Talimat ile 25/05/2021 tarihli celsede dinlenen davacı tanığı ,.. : “Ben davacıyı … yetkili bayisi olması sebebiyle tanıyorum, bende 30 senedir otomotiv sektörü içerisinde çalışmalarıma devam etmekteyim, otomotiv sektöründeki bayilik kişilerin bulunduğu ve yaşadığı ile göre verilmektedir, davacının bayilik sözleşmesi anlaşmasının feshedilmesinde herhangi bir kusuru bulunmamaktadır, kendisi …’da otomotiv sektöründe saygın bir kişiliği vardır, …’daki … markasının tercih edilme sebebi … başarısı ile olmuştur, … markasına katkısı çok fazladır, tanıklık ücreti talebim yoktur” şeklinde beyanda bulunmuştur.

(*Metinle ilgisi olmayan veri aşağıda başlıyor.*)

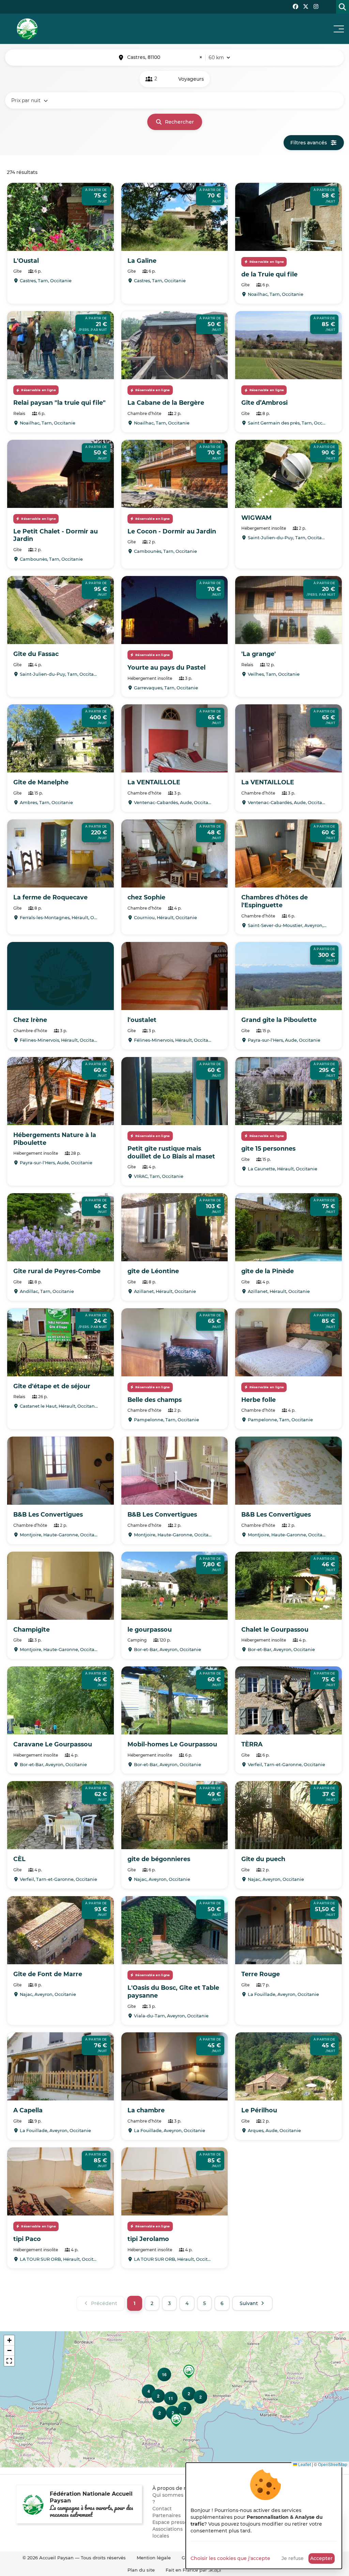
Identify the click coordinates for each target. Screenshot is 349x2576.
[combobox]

Talimat ile 25/05/2021 celsede dinlenen davacı tanığı …: ” Ben … reklam bölümünde çalışan reklam yöneticisiyim, … ‘ı gazetemize katkılarından dolayı tanımaktayım, … marka aracı …’da … olarak bilinmektedir, deyim yerindeyse … markası ile … özdeşmiştir,…’ya ve … markayı getirmesinde büyük katkısı olmuştur, tanıklık ücreti talebim yoktur” şeklinde beyanda bulunmuştur.
Talimat ile 25/05/2021 celsede dinlenen davacı tanığı … :”Ben davacıyı kendisinden araç almamdan dolayı tanımaktayım, sahibi olduğum şirkete iki adet … marka araç aldım, biz daha önce … marka araç alacaktık, ancak kendisinin bizi ikna etmesi ile kaporasını verdiğimiz araçların alımını iptal ederek … marka araç satın aldık, araçtan memnunuz, … marka almamıza katkısı olan davacının aracı çok iyi anlatmasından kaynaklanmaktadır, bir nevi … markanın terzisi konumundadır, …’da … marka ile özleşmiştir, ayrıca araç alırken … bey bizim finansal sıkıntımızı da çözerek aracın tamamı için kredi çekmemize vesile oldu, tanıklık ücreti talebim yoktur.” şeklinde beyanda bulunduğu görüldü.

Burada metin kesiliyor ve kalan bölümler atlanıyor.